Member-only story
ASCII, Unicode, Charset. English, please?
It is easy to forget that a computer cannot store videos, photos or even numbers as it is. The only thing it understands is bits. A bit is either a 0 or 1, yes or no, or true or false. Basically, all it understands is a blip of electricity or no electricity. But, we humans don’t understand a blipping of electricity! Encoding scheme to the rescue. It acts as a translator between humans and computer.
01100010 01101001 01110100 01110011
b i t s
This translator or the encoding scheme has decided that blips of 01100010 means b. The above encoding scheme is named ASCII! ASCII helps translate 95 human characters which include A-Z, a-z and numbers 0–9 along-with some spaces, tab and backspaces. Now, that solves the problem! So, we now know that ASCII is the translator which decides the conversion rules between human and computer and charset is the set of human created characters the translator can handle.
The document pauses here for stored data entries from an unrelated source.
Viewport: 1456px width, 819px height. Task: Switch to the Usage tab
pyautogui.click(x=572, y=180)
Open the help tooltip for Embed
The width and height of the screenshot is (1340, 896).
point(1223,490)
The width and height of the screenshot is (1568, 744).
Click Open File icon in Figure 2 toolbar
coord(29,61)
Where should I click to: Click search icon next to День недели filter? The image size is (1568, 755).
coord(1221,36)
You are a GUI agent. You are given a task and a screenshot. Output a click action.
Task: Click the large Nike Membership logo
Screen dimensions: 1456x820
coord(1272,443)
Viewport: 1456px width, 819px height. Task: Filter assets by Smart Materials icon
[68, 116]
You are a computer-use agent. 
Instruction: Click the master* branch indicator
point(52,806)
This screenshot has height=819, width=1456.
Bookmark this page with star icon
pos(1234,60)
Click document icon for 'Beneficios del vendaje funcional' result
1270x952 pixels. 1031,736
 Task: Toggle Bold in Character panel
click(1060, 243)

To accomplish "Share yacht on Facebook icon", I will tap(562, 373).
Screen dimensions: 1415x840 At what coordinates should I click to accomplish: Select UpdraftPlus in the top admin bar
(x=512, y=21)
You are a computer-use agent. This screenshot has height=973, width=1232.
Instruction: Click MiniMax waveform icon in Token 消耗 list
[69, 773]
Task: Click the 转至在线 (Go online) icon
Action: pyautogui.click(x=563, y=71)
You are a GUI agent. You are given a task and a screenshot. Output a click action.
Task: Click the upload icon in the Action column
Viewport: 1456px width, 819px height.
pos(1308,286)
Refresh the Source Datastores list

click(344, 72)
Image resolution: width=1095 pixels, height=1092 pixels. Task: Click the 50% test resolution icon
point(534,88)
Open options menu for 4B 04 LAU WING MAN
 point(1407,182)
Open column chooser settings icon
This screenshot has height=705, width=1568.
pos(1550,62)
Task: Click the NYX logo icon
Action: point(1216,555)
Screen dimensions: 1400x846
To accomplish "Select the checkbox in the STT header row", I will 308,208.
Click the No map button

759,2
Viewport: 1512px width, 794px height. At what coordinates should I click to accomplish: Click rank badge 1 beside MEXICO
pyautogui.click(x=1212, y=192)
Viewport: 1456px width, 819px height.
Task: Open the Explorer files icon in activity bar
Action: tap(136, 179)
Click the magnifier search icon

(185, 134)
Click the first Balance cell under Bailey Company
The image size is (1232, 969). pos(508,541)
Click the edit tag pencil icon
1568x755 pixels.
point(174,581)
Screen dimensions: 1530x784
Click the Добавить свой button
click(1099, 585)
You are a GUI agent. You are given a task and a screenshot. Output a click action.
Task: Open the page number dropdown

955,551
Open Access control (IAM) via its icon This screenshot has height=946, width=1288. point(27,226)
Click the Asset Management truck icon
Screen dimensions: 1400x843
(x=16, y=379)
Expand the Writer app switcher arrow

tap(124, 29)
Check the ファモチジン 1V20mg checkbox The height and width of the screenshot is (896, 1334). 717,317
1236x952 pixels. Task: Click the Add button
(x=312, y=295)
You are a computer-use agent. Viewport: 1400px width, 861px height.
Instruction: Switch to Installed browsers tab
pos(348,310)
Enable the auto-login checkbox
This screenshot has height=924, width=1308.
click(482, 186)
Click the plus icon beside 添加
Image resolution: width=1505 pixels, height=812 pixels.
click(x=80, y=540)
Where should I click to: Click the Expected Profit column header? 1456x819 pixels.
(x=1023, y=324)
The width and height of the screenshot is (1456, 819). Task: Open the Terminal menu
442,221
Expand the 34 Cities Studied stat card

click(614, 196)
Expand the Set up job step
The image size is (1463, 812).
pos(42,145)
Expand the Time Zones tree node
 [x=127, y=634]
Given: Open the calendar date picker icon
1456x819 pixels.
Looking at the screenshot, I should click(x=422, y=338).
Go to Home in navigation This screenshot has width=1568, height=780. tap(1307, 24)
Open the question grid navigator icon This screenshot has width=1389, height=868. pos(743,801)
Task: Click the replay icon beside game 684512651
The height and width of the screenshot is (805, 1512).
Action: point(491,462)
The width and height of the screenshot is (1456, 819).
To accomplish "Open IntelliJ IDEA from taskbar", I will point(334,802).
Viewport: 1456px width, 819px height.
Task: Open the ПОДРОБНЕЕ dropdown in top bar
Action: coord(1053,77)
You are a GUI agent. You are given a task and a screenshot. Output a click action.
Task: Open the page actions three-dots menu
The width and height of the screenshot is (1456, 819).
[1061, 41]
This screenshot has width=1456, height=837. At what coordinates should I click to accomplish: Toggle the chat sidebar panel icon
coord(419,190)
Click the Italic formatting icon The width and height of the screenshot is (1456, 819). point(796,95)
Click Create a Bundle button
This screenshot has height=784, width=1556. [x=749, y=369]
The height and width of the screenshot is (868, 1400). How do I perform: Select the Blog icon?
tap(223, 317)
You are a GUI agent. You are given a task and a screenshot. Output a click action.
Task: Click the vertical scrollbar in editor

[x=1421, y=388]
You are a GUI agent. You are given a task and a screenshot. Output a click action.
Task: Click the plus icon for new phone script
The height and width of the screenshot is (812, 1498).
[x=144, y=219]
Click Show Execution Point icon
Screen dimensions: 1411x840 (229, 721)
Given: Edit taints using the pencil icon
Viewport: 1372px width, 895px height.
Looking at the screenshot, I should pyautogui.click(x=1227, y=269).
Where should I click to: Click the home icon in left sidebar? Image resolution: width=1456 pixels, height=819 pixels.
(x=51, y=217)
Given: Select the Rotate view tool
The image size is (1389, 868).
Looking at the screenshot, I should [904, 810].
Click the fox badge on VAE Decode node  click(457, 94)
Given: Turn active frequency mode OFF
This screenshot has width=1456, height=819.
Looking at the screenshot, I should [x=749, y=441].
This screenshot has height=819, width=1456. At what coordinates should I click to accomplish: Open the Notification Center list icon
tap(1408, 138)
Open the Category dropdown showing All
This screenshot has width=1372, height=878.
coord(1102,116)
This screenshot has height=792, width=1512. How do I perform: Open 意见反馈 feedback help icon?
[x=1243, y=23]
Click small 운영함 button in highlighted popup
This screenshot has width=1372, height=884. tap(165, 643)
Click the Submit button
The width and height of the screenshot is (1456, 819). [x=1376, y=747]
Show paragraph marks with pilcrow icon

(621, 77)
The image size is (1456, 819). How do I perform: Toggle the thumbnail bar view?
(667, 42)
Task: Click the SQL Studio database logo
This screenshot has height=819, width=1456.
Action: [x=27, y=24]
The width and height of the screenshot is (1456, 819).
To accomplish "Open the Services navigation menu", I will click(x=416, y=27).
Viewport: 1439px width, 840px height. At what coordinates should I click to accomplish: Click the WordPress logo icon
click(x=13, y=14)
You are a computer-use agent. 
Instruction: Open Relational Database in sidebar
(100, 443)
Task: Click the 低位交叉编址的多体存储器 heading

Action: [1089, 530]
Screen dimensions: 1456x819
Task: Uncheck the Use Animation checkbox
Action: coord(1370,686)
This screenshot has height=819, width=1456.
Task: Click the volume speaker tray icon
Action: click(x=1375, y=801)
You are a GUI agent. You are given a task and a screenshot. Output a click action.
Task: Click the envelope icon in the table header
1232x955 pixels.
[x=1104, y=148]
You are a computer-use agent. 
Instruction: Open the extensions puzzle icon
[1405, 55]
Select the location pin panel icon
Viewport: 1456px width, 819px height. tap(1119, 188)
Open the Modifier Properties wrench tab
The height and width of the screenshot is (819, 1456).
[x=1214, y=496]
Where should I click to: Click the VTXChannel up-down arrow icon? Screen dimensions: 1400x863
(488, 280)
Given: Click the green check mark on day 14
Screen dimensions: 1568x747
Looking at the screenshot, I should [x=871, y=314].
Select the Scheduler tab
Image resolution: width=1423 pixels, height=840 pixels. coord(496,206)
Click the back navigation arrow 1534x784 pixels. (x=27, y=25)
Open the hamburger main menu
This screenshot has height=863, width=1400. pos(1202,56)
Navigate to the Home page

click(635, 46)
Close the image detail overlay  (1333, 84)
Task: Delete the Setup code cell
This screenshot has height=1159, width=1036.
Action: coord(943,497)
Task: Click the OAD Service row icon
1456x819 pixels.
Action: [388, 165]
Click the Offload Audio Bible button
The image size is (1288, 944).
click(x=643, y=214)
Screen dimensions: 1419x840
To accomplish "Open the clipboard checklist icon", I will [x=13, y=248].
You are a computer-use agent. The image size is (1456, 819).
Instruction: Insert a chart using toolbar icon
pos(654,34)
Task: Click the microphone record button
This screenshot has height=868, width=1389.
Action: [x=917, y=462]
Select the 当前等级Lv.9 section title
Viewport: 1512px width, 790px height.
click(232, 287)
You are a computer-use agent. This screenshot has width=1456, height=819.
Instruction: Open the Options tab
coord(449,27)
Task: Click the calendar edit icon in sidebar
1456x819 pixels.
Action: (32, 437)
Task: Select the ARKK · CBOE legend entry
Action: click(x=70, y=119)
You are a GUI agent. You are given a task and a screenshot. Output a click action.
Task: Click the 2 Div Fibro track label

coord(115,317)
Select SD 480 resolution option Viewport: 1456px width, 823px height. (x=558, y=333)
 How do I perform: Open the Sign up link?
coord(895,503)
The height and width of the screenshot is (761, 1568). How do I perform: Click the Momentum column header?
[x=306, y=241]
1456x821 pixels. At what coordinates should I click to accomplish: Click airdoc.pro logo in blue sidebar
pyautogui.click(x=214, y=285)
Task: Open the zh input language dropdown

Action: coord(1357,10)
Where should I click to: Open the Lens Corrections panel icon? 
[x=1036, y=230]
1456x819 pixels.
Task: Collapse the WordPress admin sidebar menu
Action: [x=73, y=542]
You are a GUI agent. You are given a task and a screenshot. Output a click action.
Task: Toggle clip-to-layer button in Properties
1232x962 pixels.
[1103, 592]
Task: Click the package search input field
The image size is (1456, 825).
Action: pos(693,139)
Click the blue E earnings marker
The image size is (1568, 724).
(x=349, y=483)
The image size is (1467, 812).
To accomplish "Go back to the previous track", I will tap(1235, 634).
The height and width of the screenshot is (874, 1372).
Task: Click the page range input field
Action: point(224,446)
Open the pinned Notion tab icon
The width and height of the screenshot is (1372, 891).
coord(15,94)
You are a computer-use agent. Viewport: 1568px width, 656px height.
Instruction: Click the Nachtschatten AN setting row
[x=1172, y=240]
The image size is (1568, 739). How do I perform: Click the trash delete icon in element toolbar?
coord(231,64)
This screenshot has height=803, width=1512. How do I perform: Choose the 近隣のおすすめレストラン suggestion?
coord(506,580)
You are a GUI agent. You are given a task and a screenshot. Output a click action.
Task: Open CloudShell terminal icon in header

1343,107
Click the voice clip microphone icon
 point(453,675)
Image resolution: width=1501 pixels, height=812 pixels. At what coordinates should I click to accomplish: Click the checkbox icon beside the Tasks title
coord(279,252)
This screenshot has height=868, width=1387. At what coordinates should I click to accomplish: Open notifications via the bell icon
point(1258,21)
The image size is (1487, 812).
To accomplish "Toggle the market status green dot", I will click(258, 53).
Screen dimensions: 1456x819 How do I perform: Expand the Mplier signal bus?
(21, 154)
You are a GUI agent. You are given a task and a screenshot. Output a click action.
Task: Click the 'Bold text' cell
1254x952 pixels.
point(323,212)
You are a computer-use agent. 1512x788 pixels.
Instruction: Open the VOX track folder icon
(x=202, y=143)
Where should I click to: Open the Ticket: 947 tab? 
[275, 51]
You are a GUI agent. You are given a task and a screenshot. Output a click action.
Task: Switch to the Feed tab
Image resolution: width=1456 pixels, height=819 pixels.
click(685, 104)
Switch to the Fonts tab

That’s cool. Thanks, ASCII for your help. But wait, what about other languages like German, French, Marathi, Korean. Hindi? There is no translator for that. So, human’s can’t communicate to the computer using these languages. Not fair! So, the world ended up with thousands of encoding schemes and standards.
Finally, some frustrated engineer decided to solve this mess and came out with a plan to unify these encoding standards. This plan is named Unicode! It is a large table of codepoints which point to characters. In layman terms it means 65 stands for A, 66 for B and 9000 for something. Now, how these characters are encoded is a different conversation altogether. To give an overview, some use 32 bits encoding called UTF-32. But someone said why use 32 bits when some characters just use 8 bits? There came variable length encoding UTF-16 and UTF-8.
To summarize, a character can be encoded in different bit sequences and any particular bit sequence can represent many different characters, depending on the encoding scheme.